Task to complete -> Output all of the records word for word and drop the images.

Entries supplied ->

Start of Block

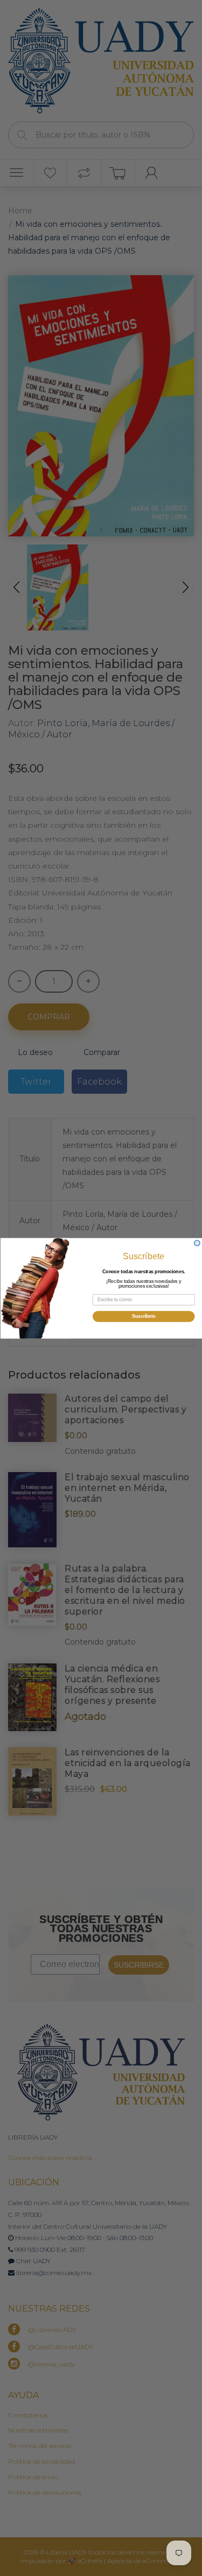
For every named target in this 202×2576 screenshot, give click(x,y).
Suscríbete (143, 1316)
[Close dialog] (197, 1243)
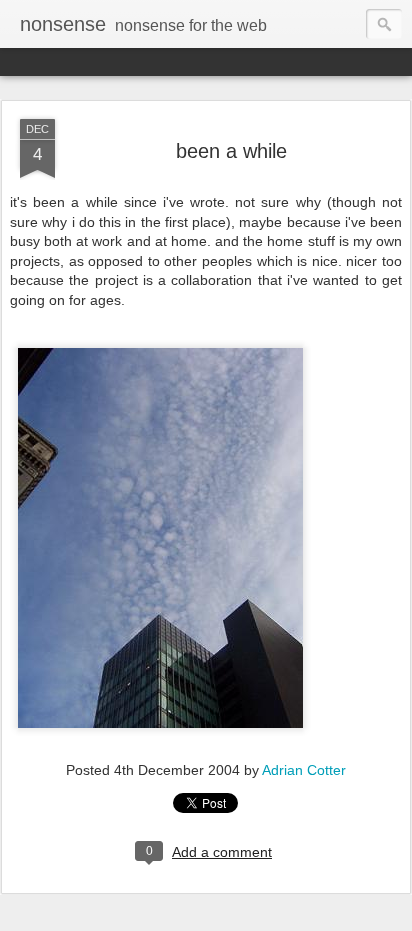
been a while (231, 151)
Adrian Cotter (304, 770)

End of Block

Response to the task ->
For every named target in this 202×2576 screenshot, give click(x,y).
Suscríbete (143, 1316)
[Close dialog] (197, 1243)
been a while (231, 151)
Adrian Cotter (304, 770)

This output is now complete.